Given text:
Canadian-American engineer

Richard Pennefather Rothwell (May 1, 1836 – April 17, 1901) was a Canadian-American civil, mechanical and mining engineer. He was the co-founder of the American Institute of Mining Engineers, and was awarded the gold medal at the Paris Exposition, in 1898, by the Soeiete d'Encouragement pour l'Industrie Nationale de France, as founder and editor of The Mineral Industry.

==Early life and education==
Richard Pennefather Rothwell was born May 1, 1836, at Ingersoll, Upper Canada. He studied in early life at Trinity College, Toronto, the Rensselaer Institute at Troy, New York, and the École nationale supérieure des mines de Paris.

==Career==
His professional practice in France and England, and his subsequent career as civil, mechanical and mining engineer in Pennsylvania, from the year 1866 to 1873, prepared him for his later work as editor, writer and manager of statistical and scientific publications. Rothwell already was known as an accomplished writer on engineering and mining topics when, in 1874 he became an editor, and afterward the owner of The Engineering and Mining Journal.

Recorded information:
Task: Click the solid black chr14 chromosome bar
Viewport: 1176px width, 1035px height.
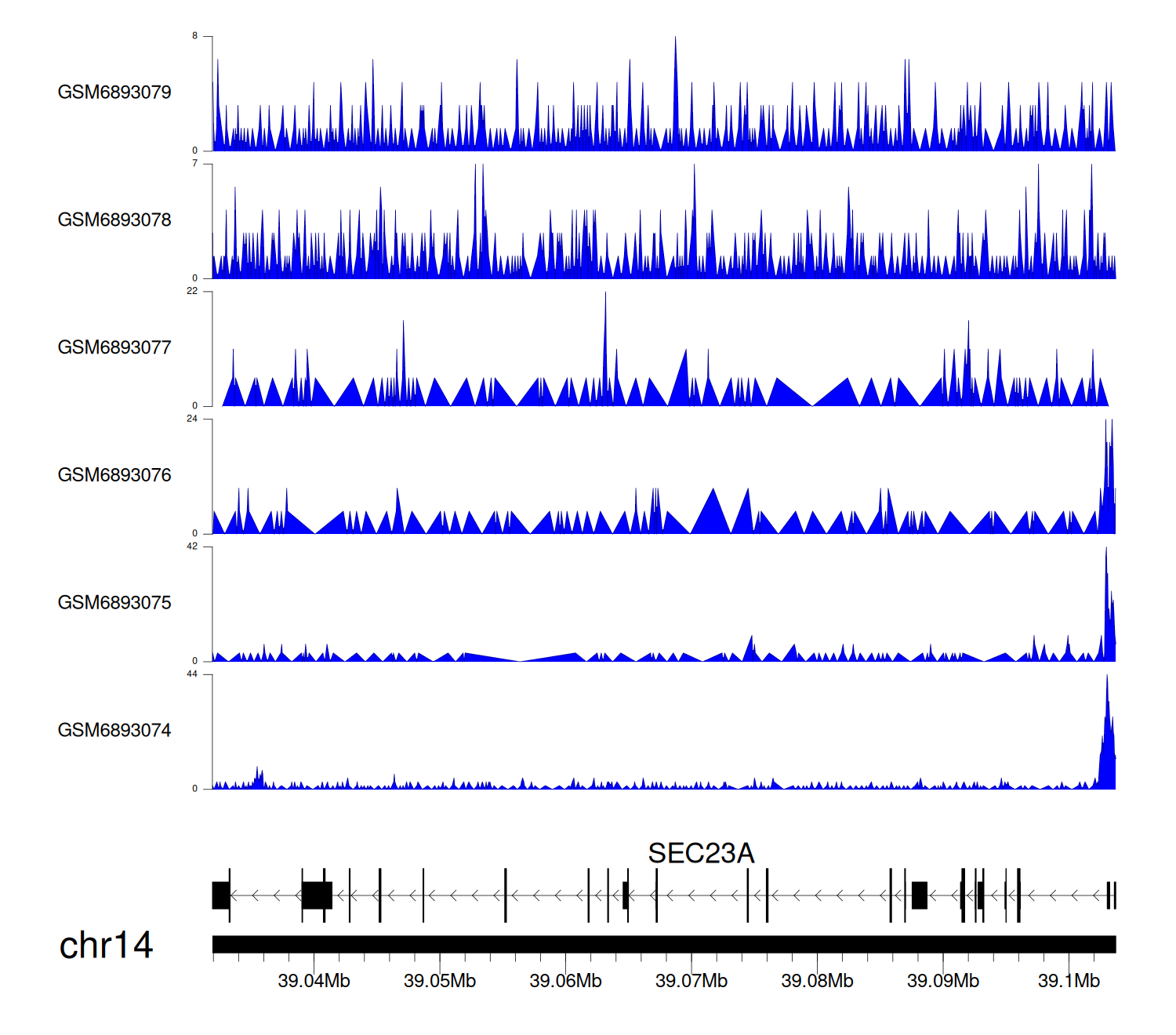Action: click(x=663, y=944)
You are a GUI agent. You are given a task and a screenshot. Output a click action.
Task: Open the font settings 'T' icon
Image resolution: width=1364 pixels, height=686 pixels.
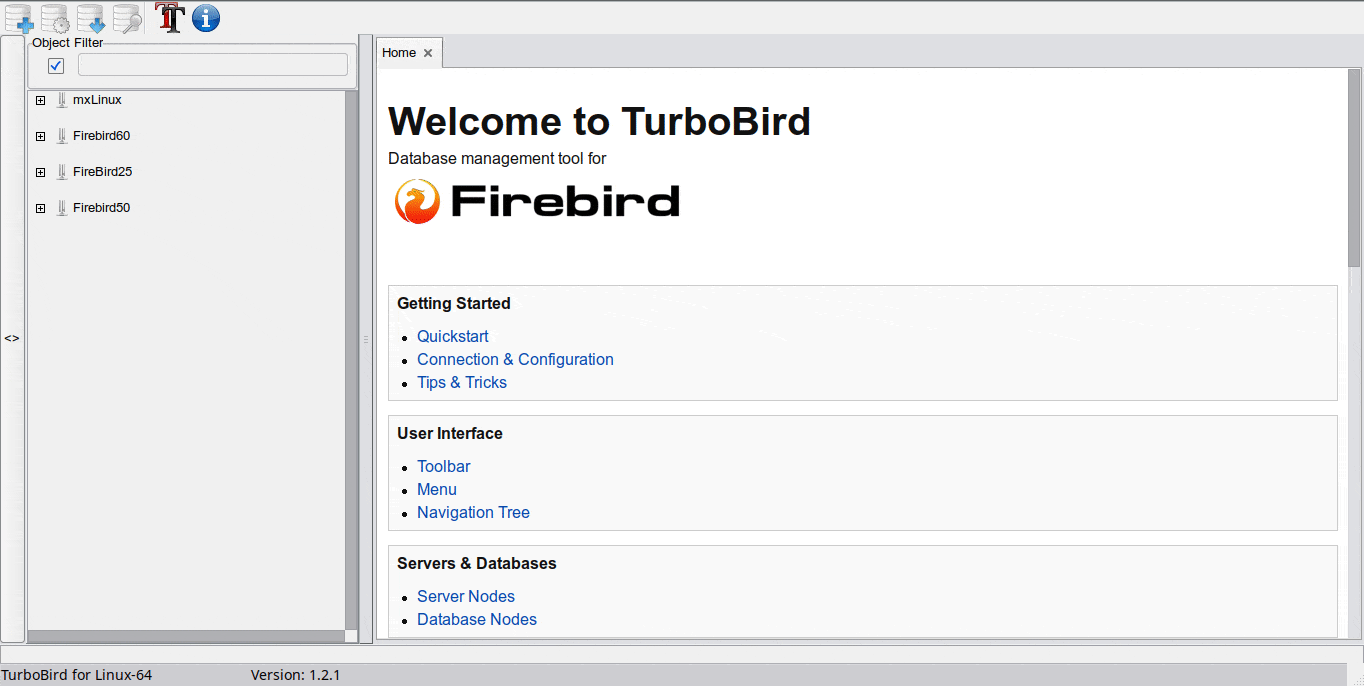pyautogui.click(x=170, y=17)
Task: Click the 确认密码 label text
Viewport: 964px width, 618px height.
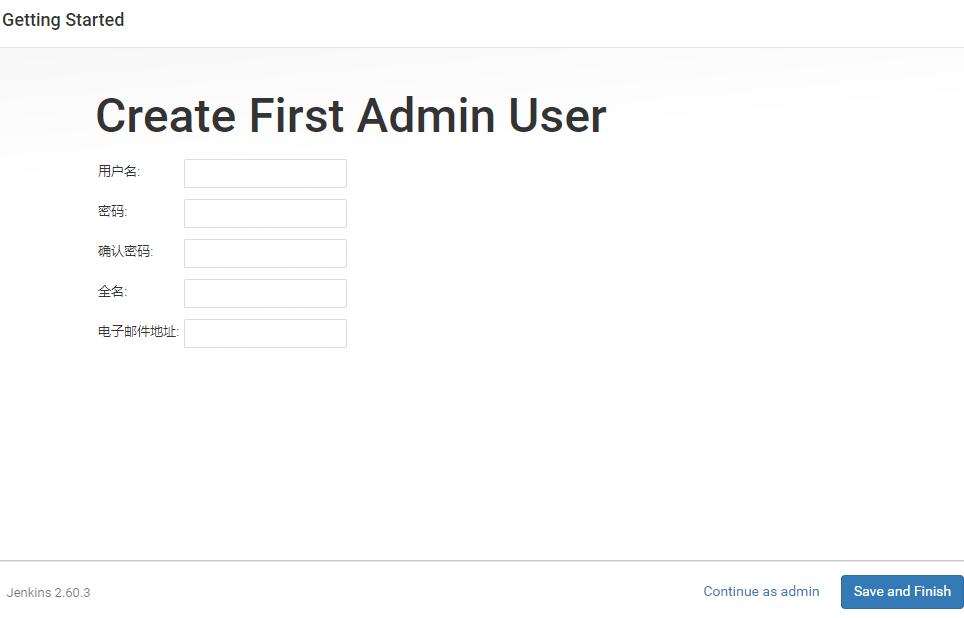Action: [x=124, y=251]
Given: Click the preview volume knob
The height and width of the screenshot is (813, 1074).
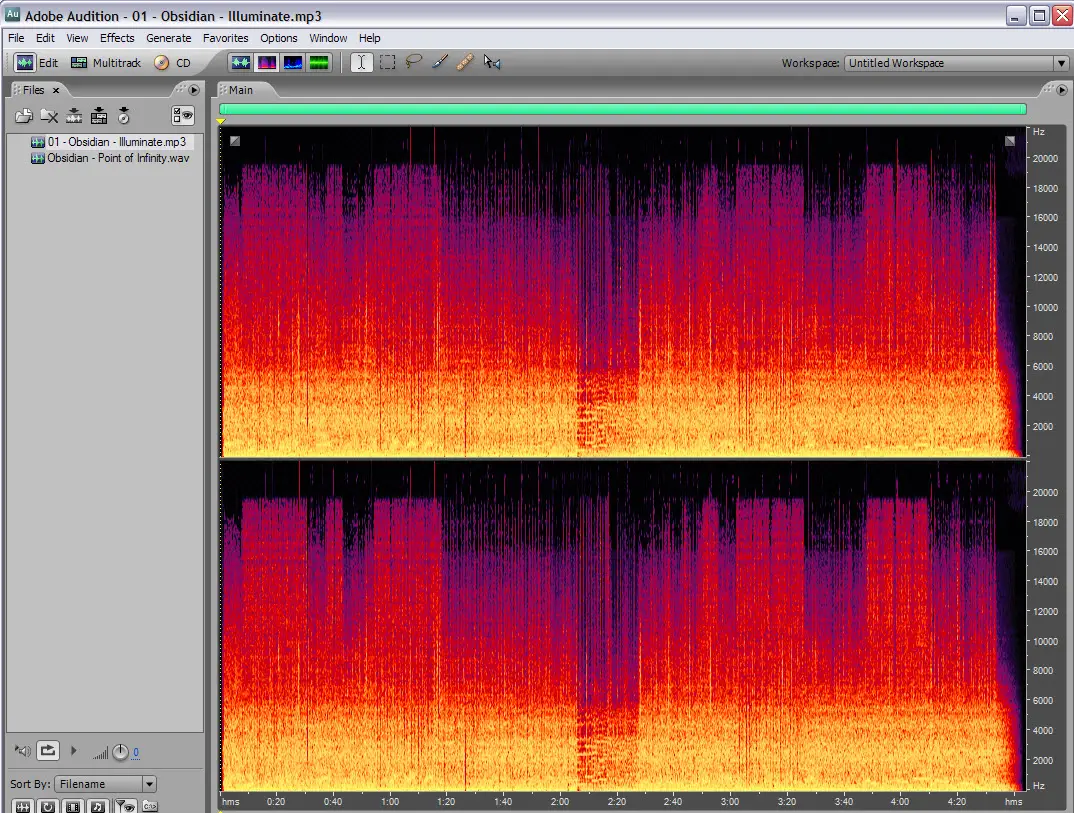Looking at the screenshot, I should [120, 752].
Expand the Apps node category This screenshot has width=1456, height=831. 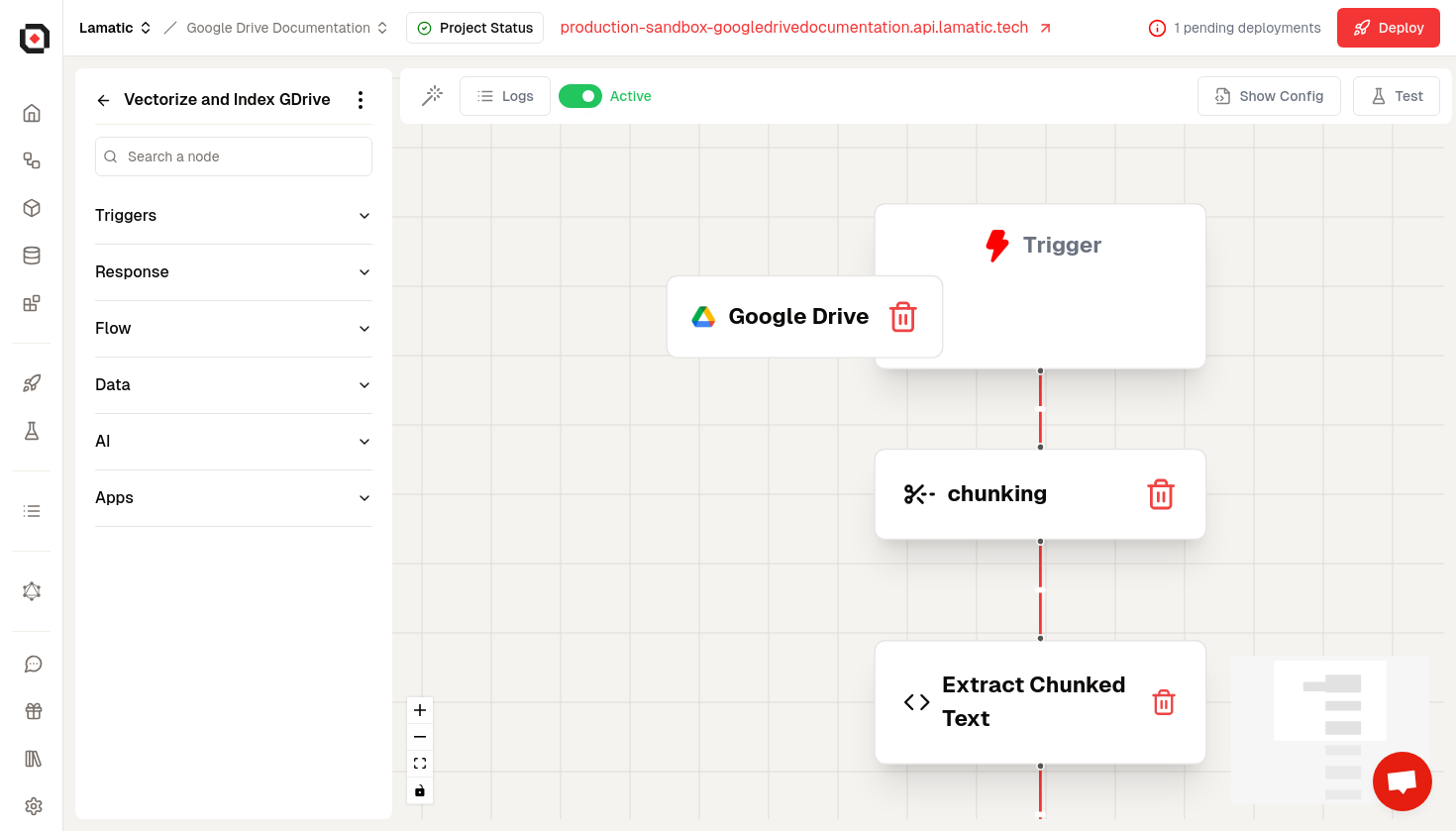coord(233,498)
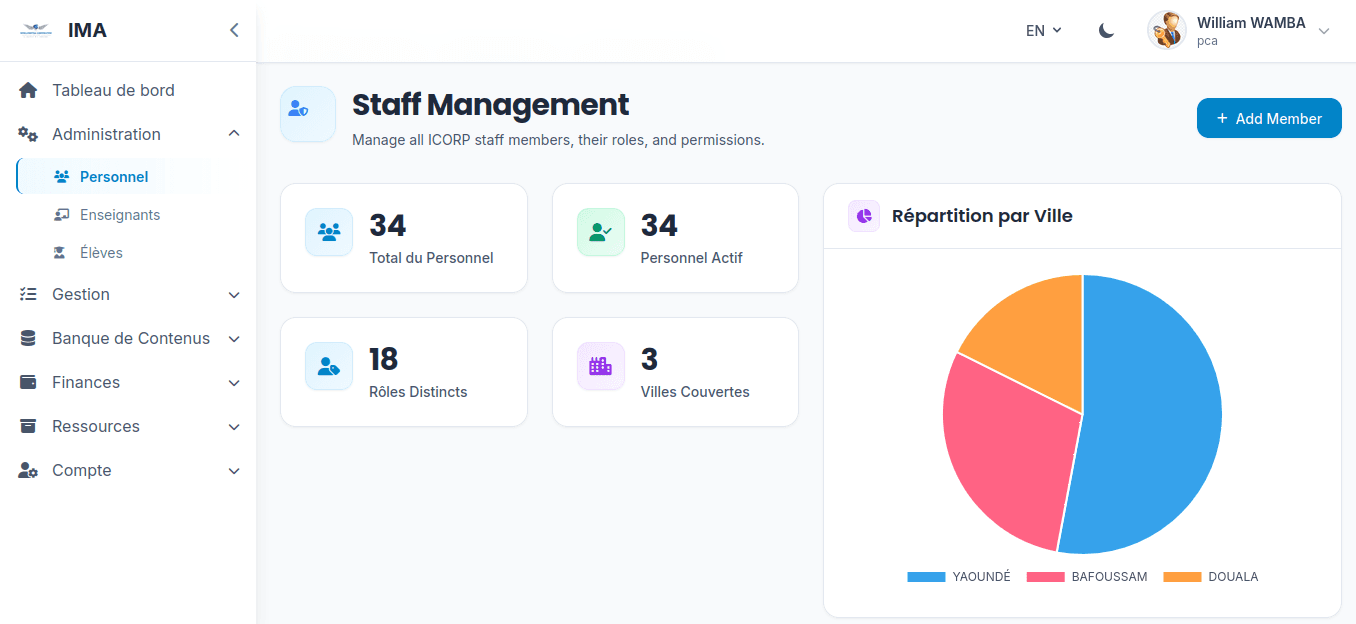The image size is (1356, 624).
Task: Click the Élèves graduation icon
Action: pyautogui.click(x=60, y=252)
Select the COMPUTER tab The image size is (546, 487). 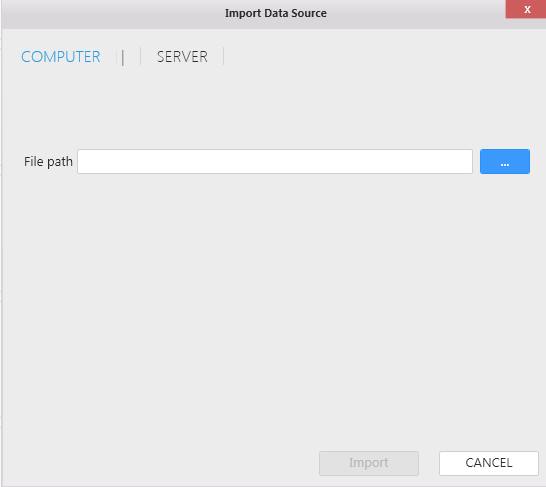click(x=61, y=57)
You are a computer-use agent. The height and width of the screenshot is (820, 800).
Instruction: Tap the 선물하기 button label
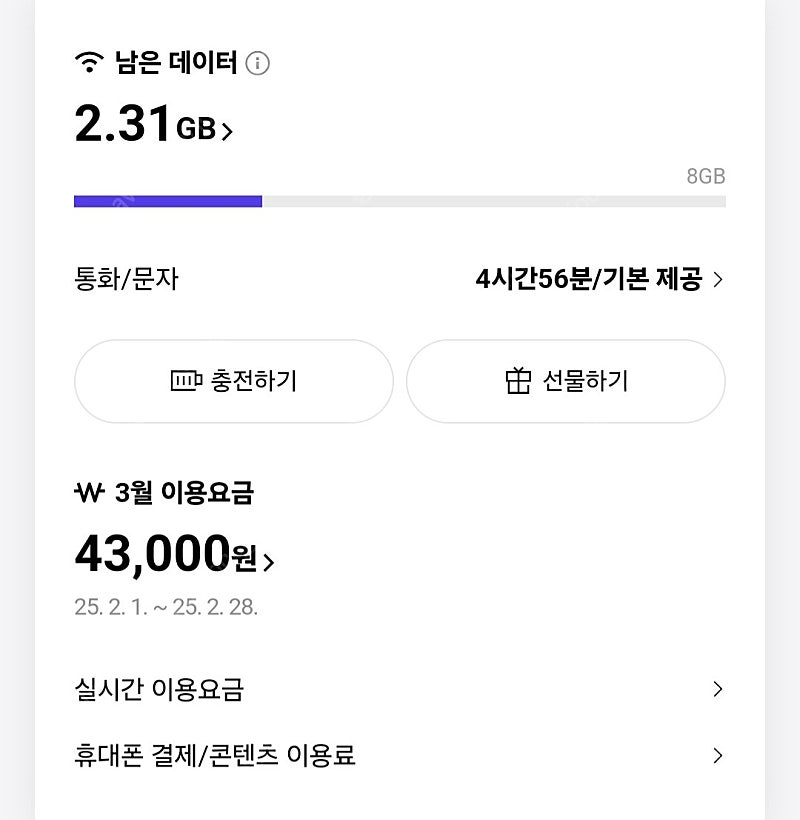585,381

Requirement A: From the biographical sketch of Richard Pennefather Rothwell, list every institution where he studied.
Requirement B:
Answer these questions using the Rothwell biography:
(i) Where was Rothwell born?
(ii) During which years did he work as an engineer in Pennsylvania?
(iii) Which publication did he become an editor of in 1874?
Requirement C: Write the next part of the biography of Richard Pennefather Rothwell, picking up after its final sentence.

Output A:
- Trinity College, Toronto
- the Rensselaer Institute at Troy, New York
- the École nationale supérieure des mines de Paris

Output B:
(i) Ingersoll, Upper Canada
(ii) From 1866 to 1873
(iii) The Engineering and Mining Journal

Output C:
Later, he formed The Scientific Publishing Company, which in 1893 began the publication of The Mineral Industry, an annual intended to cover worldwide mineral production along with developments in mining and metallurgical processes. Rothwell regarded this publication as his crowning work, and contributed extensively to the revision and selection of the journal's' articles. His editorial contributions to the publication are cited to have uplifted the quality and prestige of The Mineral Industry within the scope of contemporary technical literature.

Rothwell was one of the three founders of the American Institute of Mining Engineers. He was awarded the gold medal at the Paris Exposition, in 1898, by the Soeiete d'Encouragement pour l'Industrie Nationale de France, as editor of The Mineral Industry.

He organized The Sophia Fund, which was incorporated in May 1900, as a memorial to his long-time employee, Sophia Braeunlich, with a donation of about , a part of which was contributed from moneys left by Braeunlich.

==Personal life==
Rothwell married Bertha Hillebrand in 1862.

He died at his residence in New York City, on April 17, 1901.